Writer Bob Leone, a retired shop owner and contributing editor to BodyShop Business, is ASE Three-Way Master Certified and is completing qualifications as a post-secondary automotive instructor in the vocational-school system in Missouri.
|“If the DRP estimate says we have a day and a half to complete the job and we sell add-on work, we’ll go over the time allotted and then all kinds of difficulties arise,” says Rick Halopoff, owner of Little Johns AutoBody in Downey, Calif., about why his shop doesn’t upsell. “This may include the customer having the rental car an extra day and other [repercussions] that wreak havoc on shop and insurance company relationships.”||Upselling shouldn’t wreak havoc on anything, says an insurance company executive. “The problem described is pretty clear to me. Some shops don’t want to take responsibility to upsell rock chip repairs [or anything else] to the customer and are unwilling, unable or simply ignore the fact that the extra repair time is the shop’s responsibility to work out with the customer.”|
Upselling Tips for Non-Insurance Work
How do I upsell a customer who’s having non-insurance-paid work done? Since these people aren’t normally as liberal with their money – since it comes out of their pocket – they’re a little more difficult to upsell. The best (mechanical) example I can give is that we do electronic wheel alignments.
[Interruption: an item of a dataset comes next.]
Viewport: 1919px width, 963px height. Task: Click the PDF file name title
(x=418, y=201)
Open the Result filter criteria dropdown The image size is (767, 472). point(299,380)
When a potential customer comes in with a “Thrifty-Lube” (or whatever) newspaper clipping for “wheel alignment: any vehicle: $19,” I explain that no one can perform an accurate and thorough wheel alignment for that price and that it’s a “come-on” to get the vehicle into the shop so they can find other, often unnecessary, “needed repairs.”
I explain the process involved in proper wheel alignment, the benefits of doing it right the first time (tire wear, etc.) and that we’d be happy to take them back and show why we recommend doing the job. We assure them we won’t perform services they don’t need – but make them fully aware of any potential problems. Integrity, honesty, necessity and sincerity are the keys to successful upselling.
Upselling in a non-insurance collision repair situation is similar, though they often only want minimal repairs done. In such cases, we take the position that “part of the pie is better than none of the pie” (and is often more profitable than all of the pie). I often make more profit doing “quick repairs” (pulling out and hand straightening a fender, bumper, etc.) than I would if I did the whole job insurer-paid. Normally, on an older vehicle, if you can pull out and hand straighten panels to the customer’s satisfaction and replace a sidelight/ headlight, etc. to make it safe and legal for one-third to one-fifth of the cost of full-blown repairs, they’ll go for it.
And this job won’t normally tie up your painters and paint booth and can often be performed by your less experienced techs, under occasional supervision by the more experienced ones. We’ve often found these to be very profitable.
But first let the customers know what it would cost to do the job to pre-loss condition (say, $3,000) then present your alternative repair idea (will be acceptable but not perfect for $600-$1,000) and let them decide what’s right for them. I often offer to do it for the lesser amount, with the option that if they don’t like how it turned out, we can revert back to the pre-loss, full-figure if they so desire.